Description:
When --skip-log-bin is set on the slave and GTID is turned on, if a crash occurs during the replay of the XA transaction, it may lead to inconsistency between the master and the slave.
How to repeat:
diff --git a/sql/xa/sql_xa_second_phase.cc b/sql/xa/sql_xa_second_phase.cc
index d63fce8f48e..85388393d17 100644
--- a/sql/xa/sql_xa_second_phase.cc
+++ b/sql/xa/sql_xa_second_phase.cc
@@ -120,6 +120,12 @@ void Sql_cmd_xa_second_phase::setup_thd_context(THD *thd) {
std::tie(this->m_gtid_error, this->m_need_clear_owned_gtid) =
commit_owned_gtids(thd, true);
if (this->m_gtid_error) my_error(ER_XA_RBROLLBACK, MYF(0));
+
+ DBUG_EXECUTE_IF("simulate_crash_after_write_gtid_for_xa", {
+ ha_flush_logs();
+ DBUG_SUICIDE();
+ });
+
this->m_result = detached_xs->xa_trans_rolled_back() || this->m_gtid_error;
assert(thd_xs->is_binlogged() == false);
diff --git a/mysql-test/suite/rpl_gtid/t/bug_xa_inconsistent-slave.opt b/mysql-test/suite/rpl_gtid/t/bug_xa_inconsistent-slave.opt
new file mode 100644
index 00000000000..789275fa25e
--- /dev/null
+++ b/mysql-test/suite/rpl_gtid/t/bug_xa_inconsistent-slave.opt
@@ -0,0 +1 @@
+--skip-log-bin
diff --git a/mysql-test/suite/rpl_gtid/t/bug_xa_inconsistent.test b/mysql-test/suite/rpl_gtid/t/bug_xa_inconsistent.test
new file mode 100644
index 00000000000..5895e4d5972
--- /dev/null
+++ b/mysql-test/suite/rpl_gtid/t/bug_xa_inconsistent.test
@@ -0,0 +1,46 @@
+--source include/have_debug.inc
+--source include/have_debug_sync.inc
+--source include/master-slave.inc
+
+--source include/rpl_connection_slave.inc
+--source include/stop_slave_sql.inc
+
+--source include/rpl_connection_master.inc
+create table t1 (id int) engine = innodb;
+xa start 'zjy';
+insert into t1 values (1);
+xa end 'zjy';
+xa prepare 'zjy';
+xa commit 'zjy';
+
+--source include/rpl_connection_slave.inc
+--let $debug_point= simulate_crash_after_write_gtid_for_xa
+--source include/add_debug_point.inc
+
+-- exec echo "wait" > $MYSQLTEST_VARDIR/tmp/mysqld.2.expect
+--source include/start_slave_sql.inc
+--source include/wait_until_disconnected.inc
+
+-- let $rpl_server_number= 2
+-- source include/rpl_start_server.inc
+-- enable_reconnect
+-- echo # Reconnecting to the slave server
+-- source include/wait_until_connected_again.inc
+
+--source include/start_slave.inc
+--source include/rpl_connection_master.inc
+--source include/sync_slave_sql_with_master.inc
+
+--source include/rpl_connection_master.inc
+--let $result=query_get_value("xa recover", data, 1)

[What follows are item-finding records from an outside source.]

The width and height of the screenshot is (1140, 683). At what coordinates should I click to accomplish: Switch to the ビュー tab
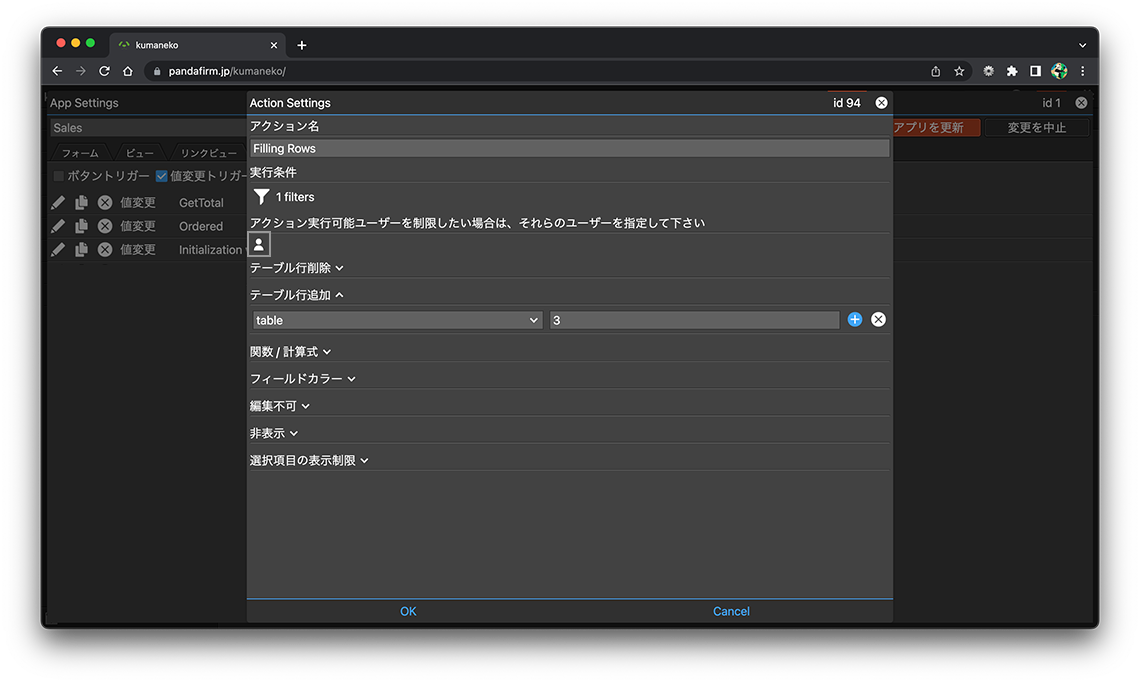pos(140,153)
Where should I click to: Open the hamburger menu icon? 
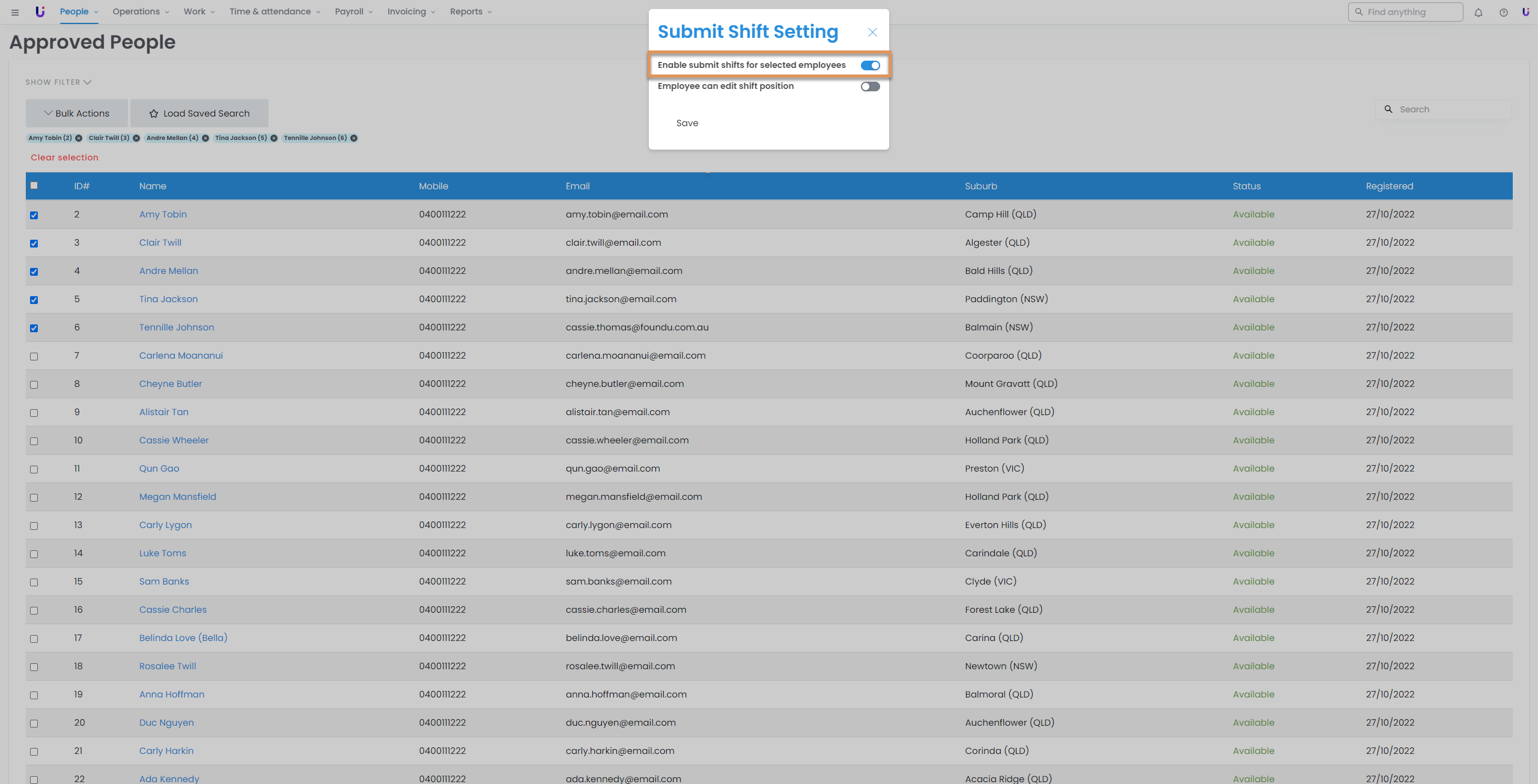coord(15,12)
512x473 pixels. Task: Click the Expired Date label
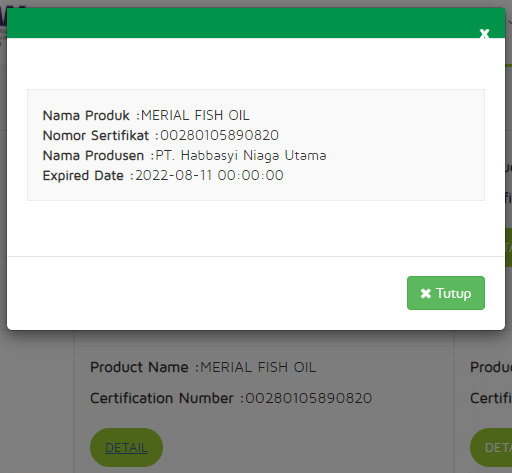click(x=83, y=175)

+--let $assert_text=Should not have hanging transaction
+--let $assert_cond="$result" = "No such row"
+--source include/assert.inc
+
+--source include/rpl_connection_slave.inc
+--let $result=query_get_value("xa recover", data, 1)
+--let $assert_text=Should not have hanging transaction
+--let $assert_cond="$result" = "No such row"
+--source include/assert.inc
+
+drop table t1;
Suggested fix:
I think the key is that when the slave replays the event of "XA COMMIT", the execution sequence is as like:
step-1. First write the GTID of the event to the table "mysql.gtid_executed"
step-2. Execute XA COMMIT
If a crash occurs after step-1 and before step-2, the slave will never replay this event.